***** DATA SHOWN

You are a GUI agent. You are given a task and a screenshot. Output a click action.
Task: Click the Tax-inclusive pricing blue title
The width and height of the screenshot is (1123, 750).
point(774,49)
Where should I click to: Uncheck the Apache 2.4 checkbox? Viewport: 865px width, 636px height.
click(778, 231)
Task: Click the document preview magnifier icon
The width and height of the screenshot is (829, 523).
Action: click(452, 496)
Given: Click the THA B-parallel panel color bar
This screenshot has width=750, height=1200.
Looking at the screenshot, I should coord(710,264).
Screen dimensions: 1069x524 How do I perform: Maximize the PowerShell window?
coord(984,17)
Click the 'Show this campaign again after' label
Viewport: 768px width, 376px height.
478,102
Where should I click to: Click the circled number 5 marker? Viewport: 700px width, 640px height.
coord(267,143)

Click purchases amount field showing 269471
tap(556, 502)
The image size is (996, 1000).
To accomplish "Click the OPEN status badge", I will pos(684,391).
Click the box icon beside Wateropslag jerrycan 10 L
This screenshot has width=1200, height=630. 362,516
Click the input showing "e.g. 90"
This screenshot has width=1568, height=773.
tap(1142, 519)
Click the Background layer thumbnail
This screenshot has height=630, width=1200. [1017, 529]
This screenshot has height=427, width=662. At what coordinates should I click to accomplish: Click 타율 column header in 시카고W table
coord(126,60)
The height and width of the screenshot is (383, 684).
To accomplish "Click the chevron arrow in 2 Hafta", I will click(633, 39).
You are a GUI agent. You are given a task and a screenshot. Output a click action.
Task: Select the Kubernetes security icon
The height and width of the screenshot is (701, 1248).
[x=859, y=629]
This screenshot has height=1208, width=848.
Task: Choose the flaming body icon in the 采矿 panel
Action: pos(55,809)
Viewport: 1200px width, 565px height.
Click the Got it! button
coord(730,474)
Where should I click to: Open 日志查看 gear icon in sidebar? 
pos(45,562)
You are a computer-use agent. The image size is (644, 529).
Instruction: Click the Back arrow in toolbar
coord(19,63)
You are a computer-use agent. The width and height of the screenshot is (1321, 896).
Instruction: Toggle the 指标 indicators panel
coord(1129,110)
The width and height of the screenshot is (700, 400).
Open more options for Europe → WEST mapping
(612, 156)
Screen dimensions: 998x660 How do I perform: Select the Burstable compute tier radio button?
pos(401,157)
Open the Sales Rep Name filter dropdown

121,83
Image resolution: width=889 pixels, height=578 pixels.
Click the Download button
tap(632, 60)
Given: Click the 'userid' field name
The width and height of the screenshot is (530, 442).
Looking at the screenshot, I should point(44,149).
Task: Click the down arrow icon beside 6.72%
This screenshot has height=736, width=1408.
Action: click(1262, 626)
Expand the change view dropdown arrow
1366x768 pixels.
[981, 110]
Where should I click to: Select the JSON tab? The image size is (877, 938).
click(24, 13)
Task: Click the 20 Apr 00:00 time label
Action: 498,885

**********

▶ **WHAT IS EXPECTED**
Copy exactly, word for word, the line with "Image resolution: width=889" through the final line of the listing.

▶ **TASK OUTPUT**
Image resolution: width=889 pixels, height=578 pixels.
Click the Download button
tap(632, 60)
Given: Click the 'userid' field name
The width and height of the screenshot is (530, 442).
Looking at the screenshot, I should point(44,149).
Task: Click the down arrow icon beside 6.72%
This screenshot has height=736, width=1408.
Action: click(1262, 626)
Expand the change view dropdown arrow
1366x768 pixels.
[981, 110]
Where should I click to: Select the JSON tab? The image size is (877, 938).
click(24, 13)
Task: Click the 20 Apr 00:00 time label
Action: 498,885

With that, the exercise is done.